通級指導教室担当・高田保則先生が、多様な個性をもつ子どもたちの凸凹と自らの凸凹が織りなす山あり谷ありの日常をレポート。アイデアあふれる実践例の数々は、特別支援教育に関わる全ての方々に勇気と元気を与えるはずです。本文中のイラストは、高田先生の教え子さんに描いてもらいました。
執筆/北海道公立小学校通級指導教室担当・高田保則
目次
はじめに
北海道のオホーツク地方の小学校で、通級指導教室の担当をしている高田保則(たかだやすのり)です。日々、子どもたちと向き合ってきた中で、感じた事や考えた事を記していきたいと思います。
なお、通級指導教室で出会った子どもたちの事例は、過去の事例を組み合わせた架空のものであることをご承知おきください。
今回は、『漢字習得の困り感に寄り添う』というテーマで記してみました。編集担当の方と次の連載記事について打ち合わせをさせていただきました。「前の記事がぶっ飛んだ実践だったので、次は通級指導の王道のやつを」との要望をいただきました。王道=Middle of the Road。はて? 凸凹な私に、普通の通級指導なんてあったかしら? とにかく記してみます。ご感想をお寄せいただけますと、嬉しいです。
0.神童のトラウマ
“トンビが鷹を生んだ”と私は親戚から言われていたようです。新年度が始まると、教科書をもらいます。私は、まっさらな教科書を斜め読みしました。「うん、分かる。」そう言って、神童は教科書を仕舞いました。神童が通った学校は、結構に荒れていて、授業が成立していませんでした。神童は、教科書を先読みして、学習内容を理解していました。

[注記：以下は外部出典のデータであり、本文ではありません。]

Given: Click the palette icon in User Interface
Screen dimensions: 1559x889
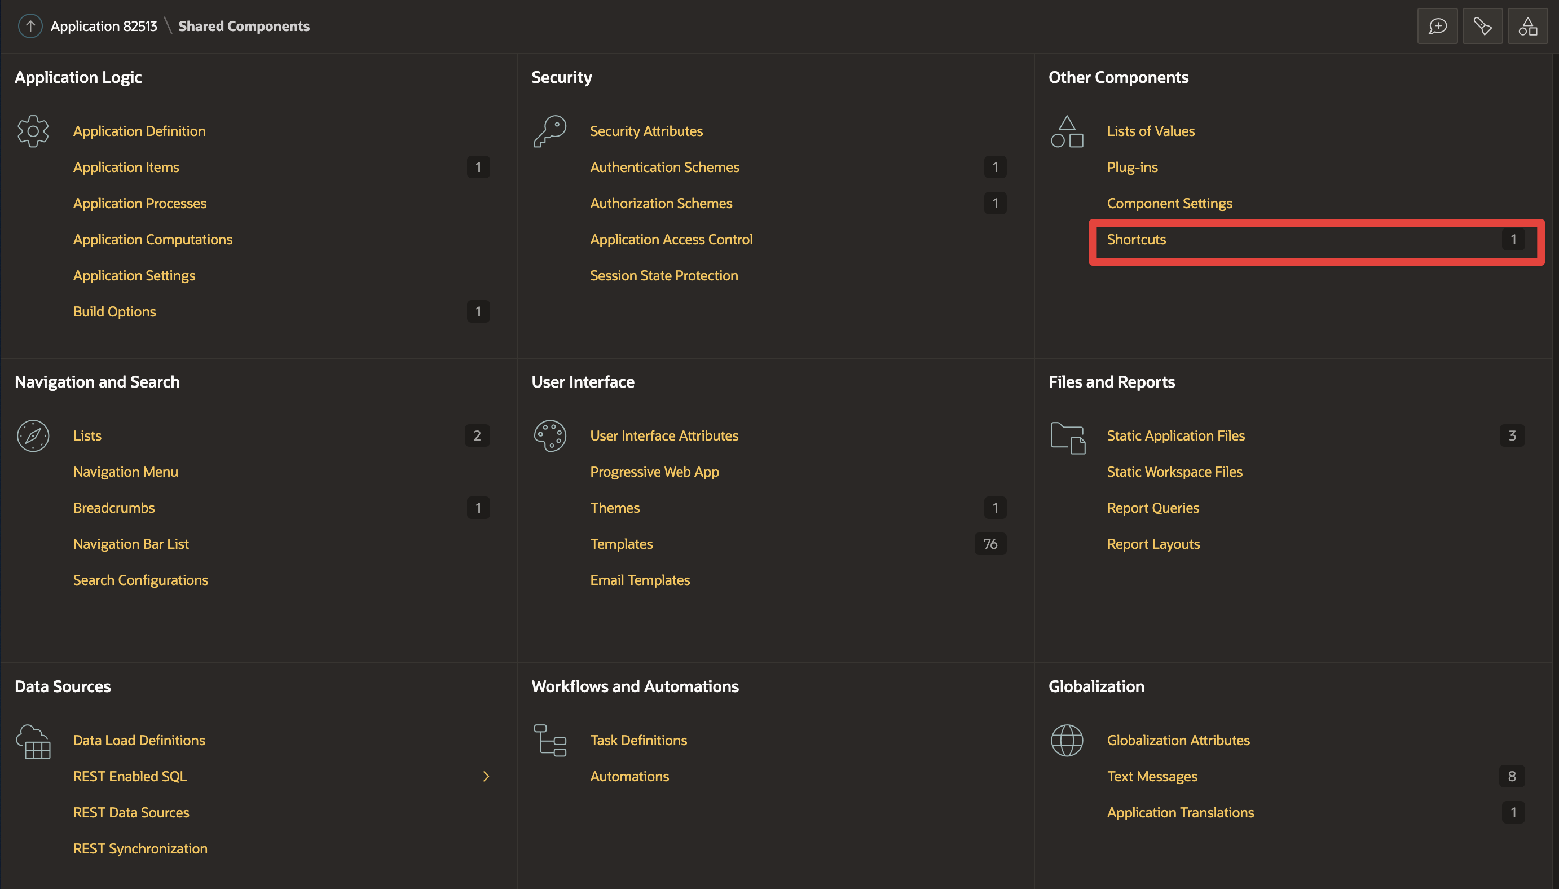Looking at the screenshot, I should coord(550,436).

そんな神童が、唯一苦手にしていたのが、漢字書き取りテストです。80点以上を取ったことがありませんでした。練習しても覚えられないのです。読むのは全く問題ないのに、書くのがダメでした。今思えば、書字が苦手で形の認知が弱かったと分析するのですが、当時の私にそんな知見があるはずもなく…。
『漢字テストで満点取る奴は頭おかしい』
神童は、そう悪態をついて自分を慰めたのでした。